Portfolio Rx is the Friday review when you can’t make Friday. It’s a Claude Code plugin that reads your portfolio, resume, or case study and gives you a review in our voice — direct, framework-named, and held to one hard rule: no roasting, just collaboration and constructive feedback.
Who it’s for
Designers building or upgrading materials for the US tech job market. Bootcamp grads and career switchers building a first portfolio. Designers zero-to-two years in, leveling toward mid. Self-taught designers trying to position work without a program behind it. And mid-to-senior folks going for a promotion — that path runs on a different rubric. It’s built for product, UX, and UI/visual roles. It is not built for graphic design, photography, illustration, or engineering portfolios — different conventions, different rubric.
What it actually does
You bring one of five inputs: a resume PDF, a portfolio URL, a Figma file, pasted text, or screenshots. It routes to one of four modes.
- Resume review — your top three fixes, a hiring-manager skim test, bullet-level rewrites.
- Portfolio review — top three fixes, a coherence read across your body of work, and a per-case-study breakdown.
- Combined review — both at once, with the resume-to-portfolio coherence check. Do the bullets and the case studies tell the same story?
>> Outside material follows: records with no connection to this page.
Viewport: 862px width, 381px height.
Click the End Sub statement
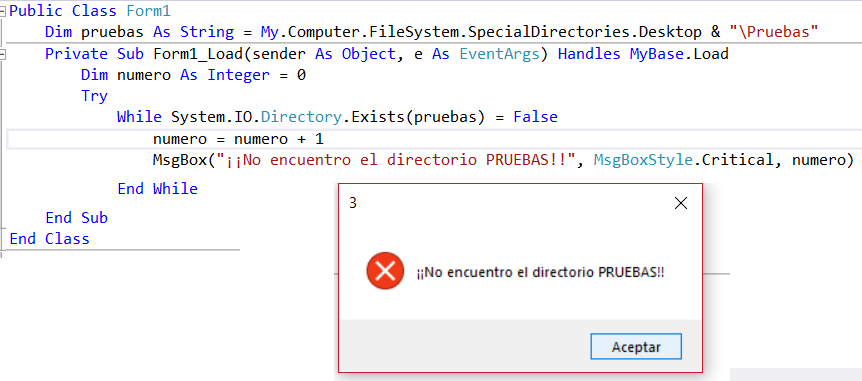click(x=76, y=218)
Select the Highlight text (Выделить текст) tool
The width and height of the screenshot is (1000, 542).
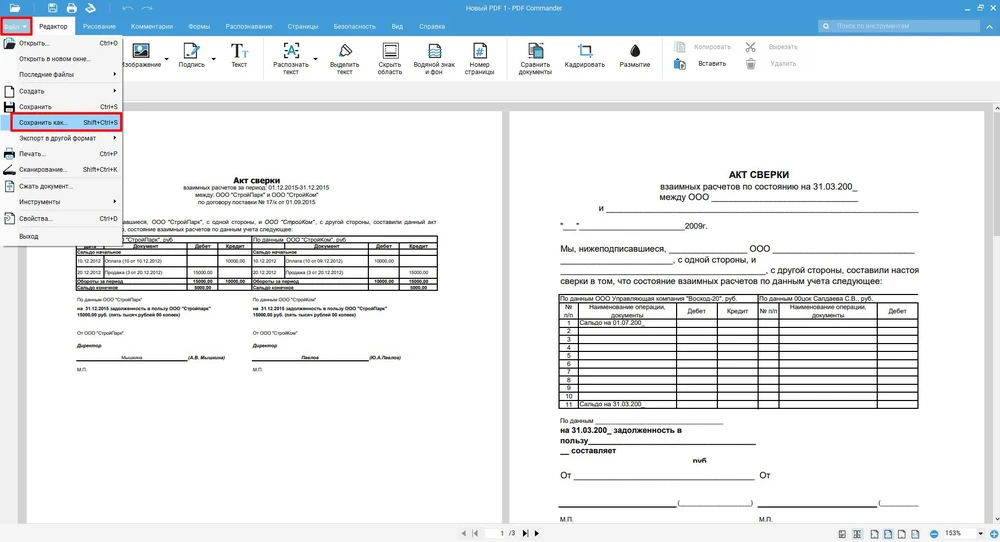click(344, 51)
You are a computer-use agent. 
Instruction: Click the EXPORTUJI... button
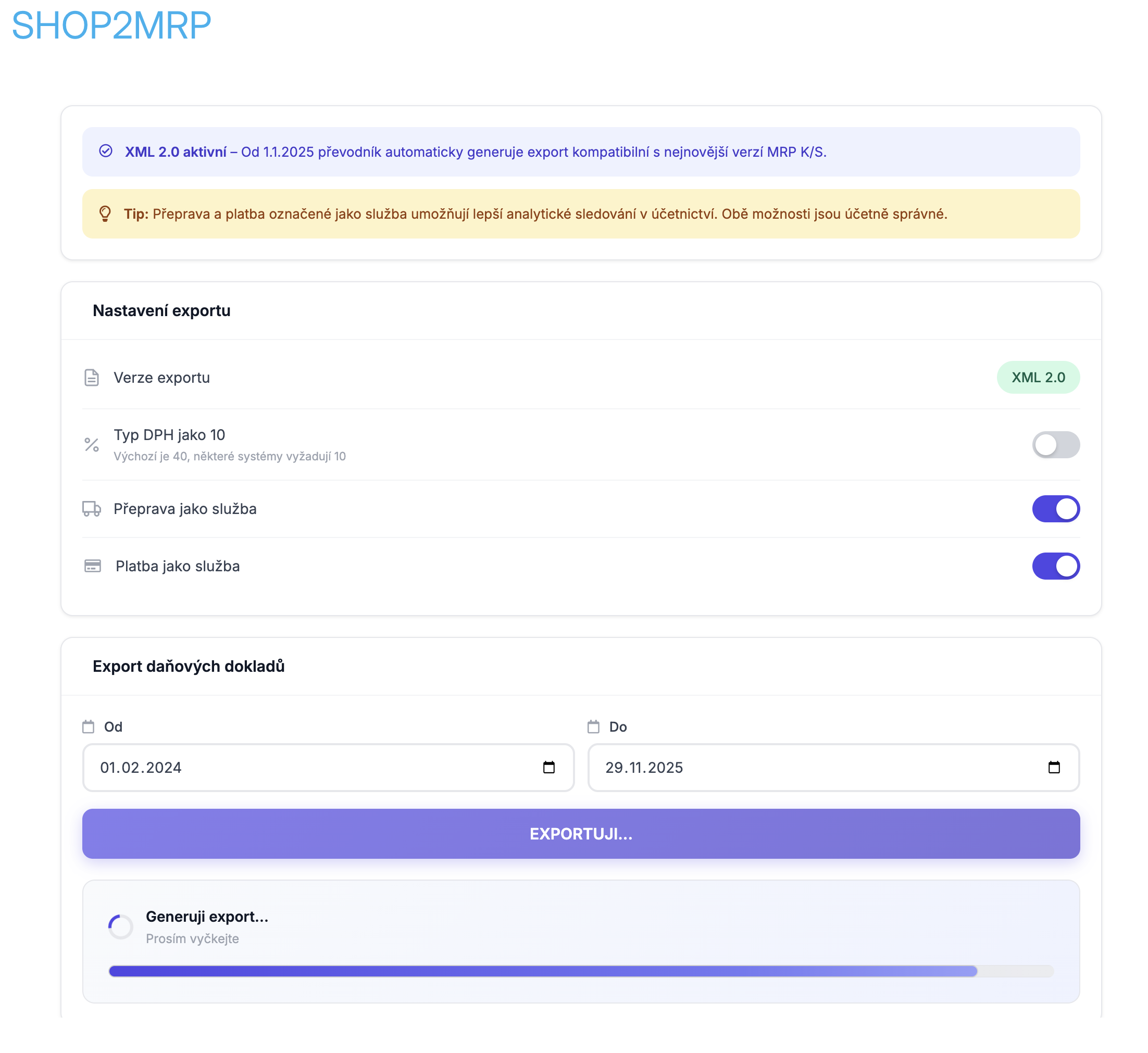tap(581, 834)
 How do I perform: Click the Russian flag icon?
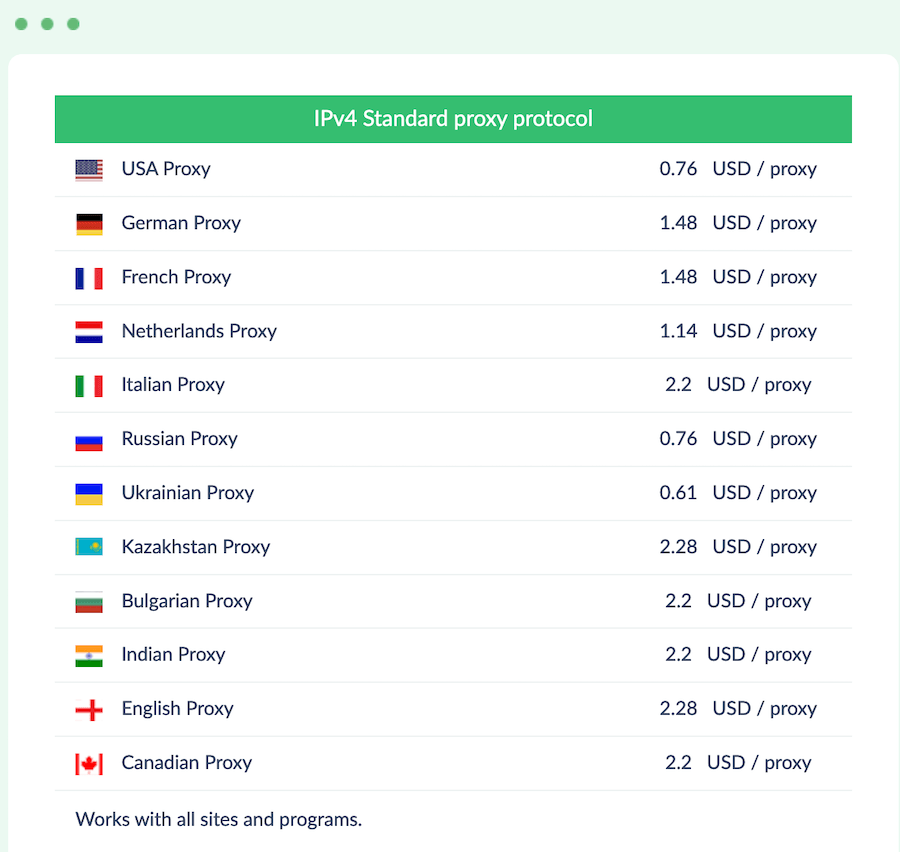coord(89,440)
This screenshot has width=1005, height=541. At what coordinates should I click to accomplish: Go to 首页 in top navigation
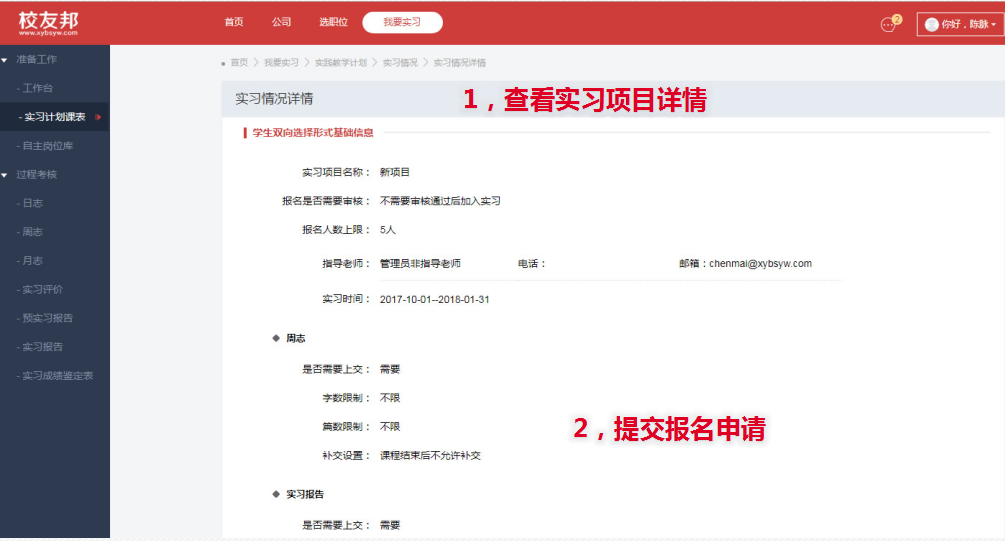234,22

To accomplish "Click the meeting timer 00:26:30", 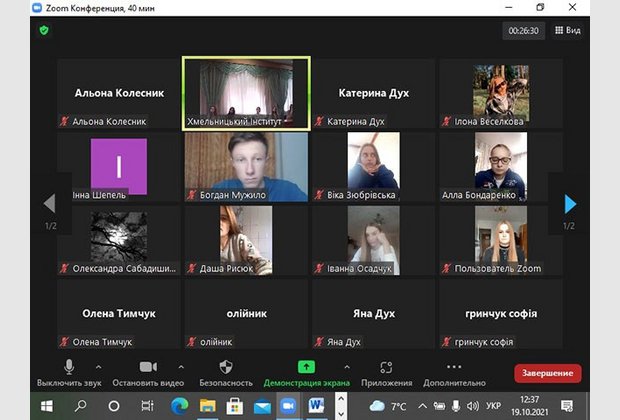I will click(x=524, y=31).
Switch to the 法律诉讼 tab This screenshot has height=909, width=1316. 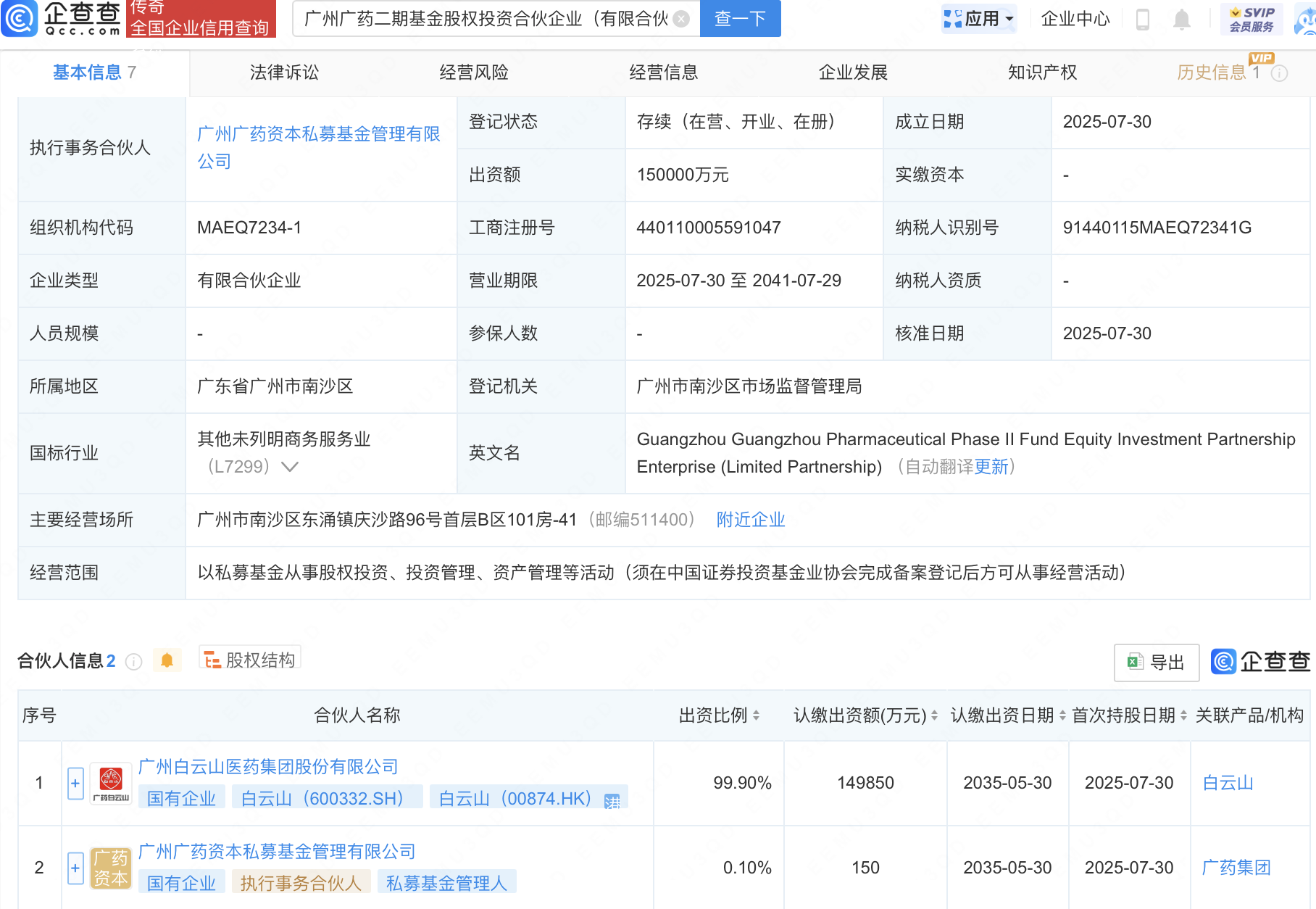click(283, 72)
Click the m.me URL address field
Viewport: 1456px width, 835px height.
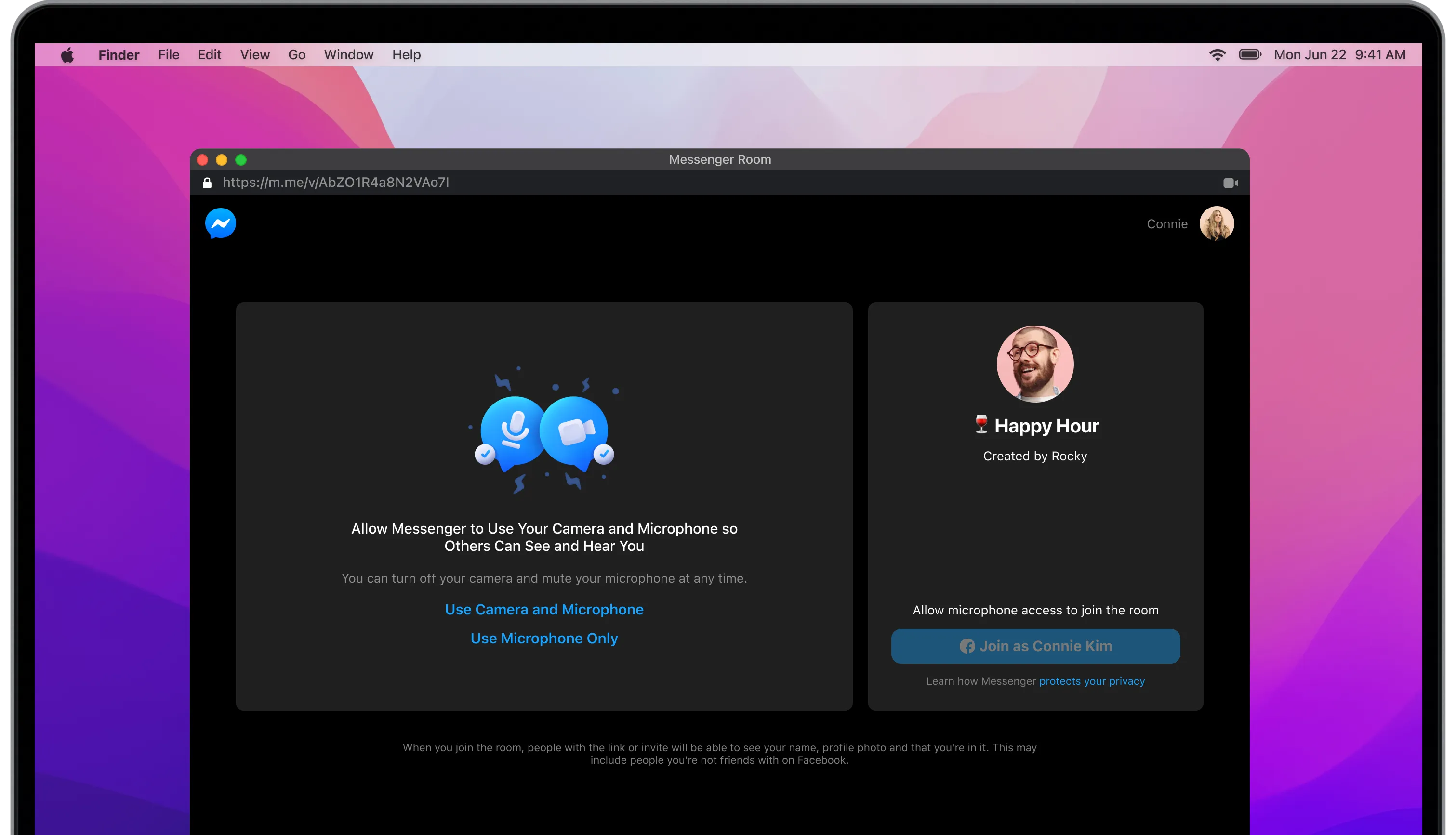click(x=336, y=183)
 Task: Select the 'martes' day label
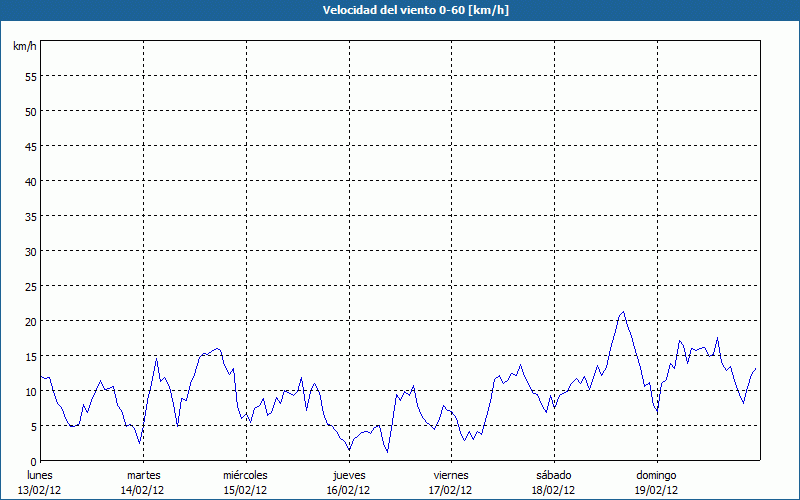coord(143,475)
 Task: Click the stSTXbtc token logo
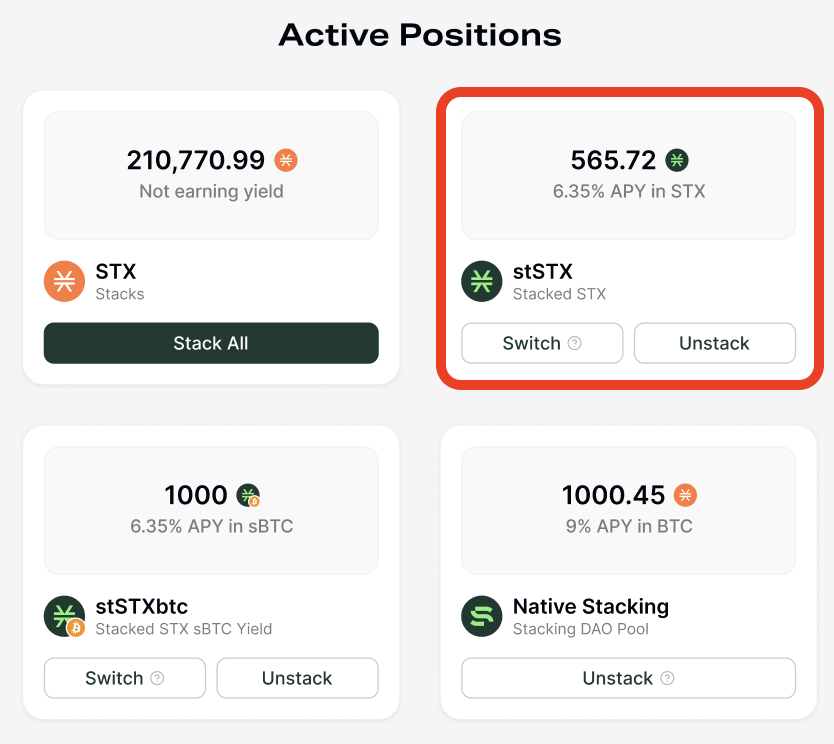pyautogui.click(x=65, y=616)
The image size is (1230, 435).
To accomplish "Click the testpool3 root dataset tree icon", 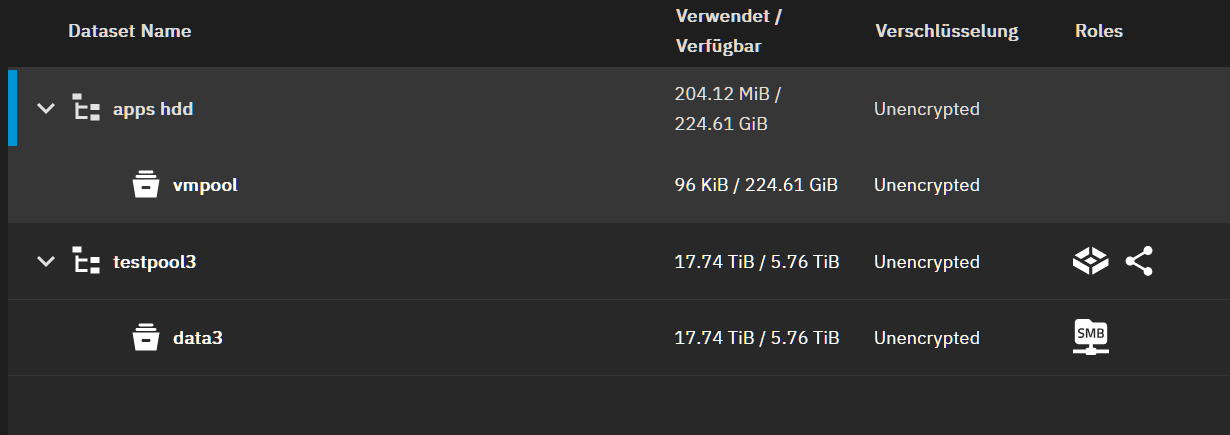I will coord(87,262).
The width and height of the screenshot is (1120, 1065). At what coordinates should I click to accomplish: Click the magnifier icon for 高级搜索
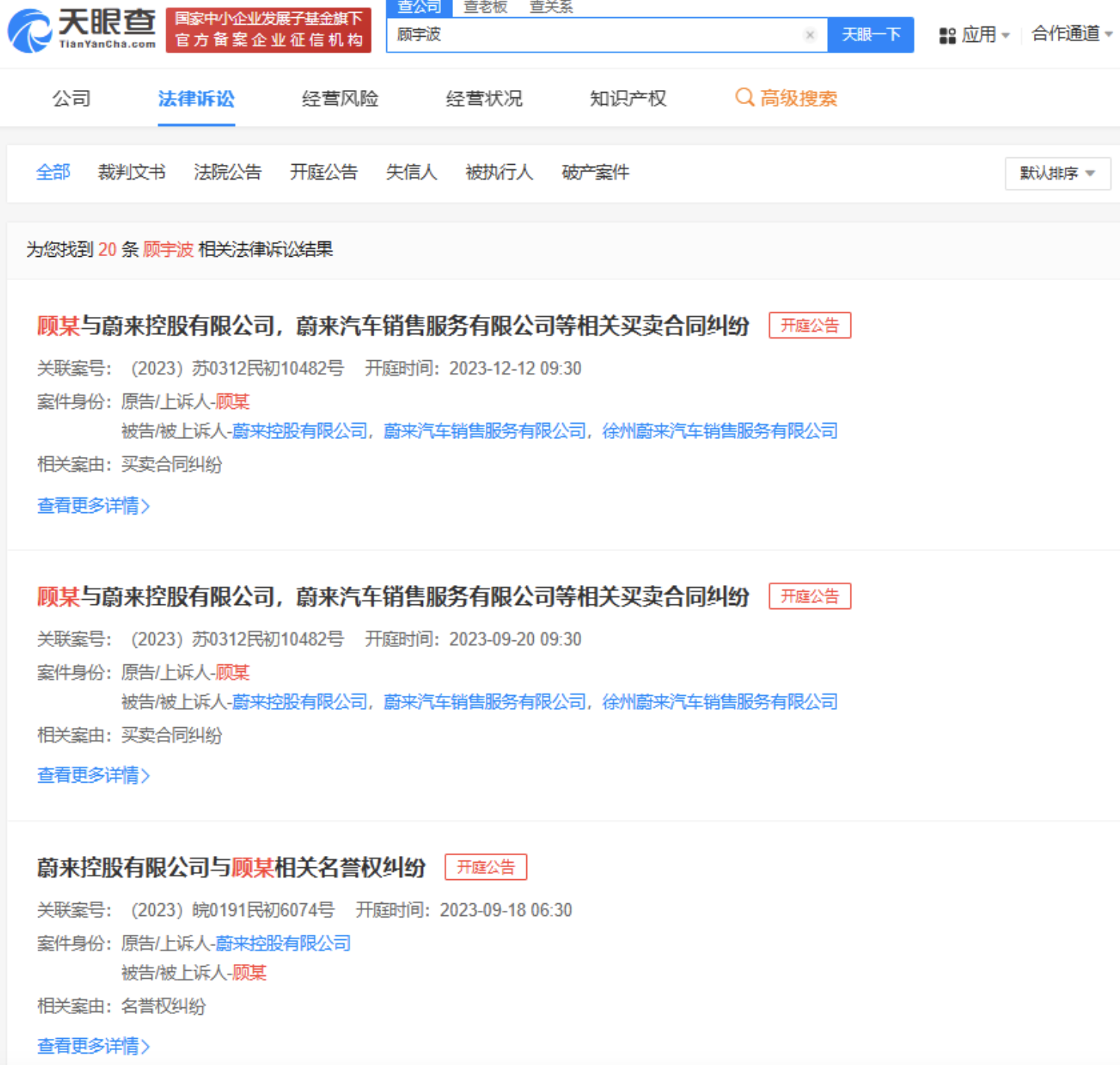pos(744,97)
- Mock interview — the eight to twelve questions we’d actually ask about your specific work, or a one-question-at-a-time walkthrough.
It branches on career stage: a prescriptive rubric for junior work, a diagnostic one for senior. Every flag names a real framework and comes with a concrete rewrite — no critique without a fix.
Installing
In any Claude Code session, add the marketplace, then install:
/plugin marketplace add design-shaped/design-shaped
/plugin install portfolio-rx@design-shaped
Then say “review my portfolio” or drop a Figma link and ask if the case study lands. Nothing leaves your machine for us — there’s no Design Shaped server. And the review is an approximation built from our public patterns, not us personally. For the real thing, the stream is still the stream.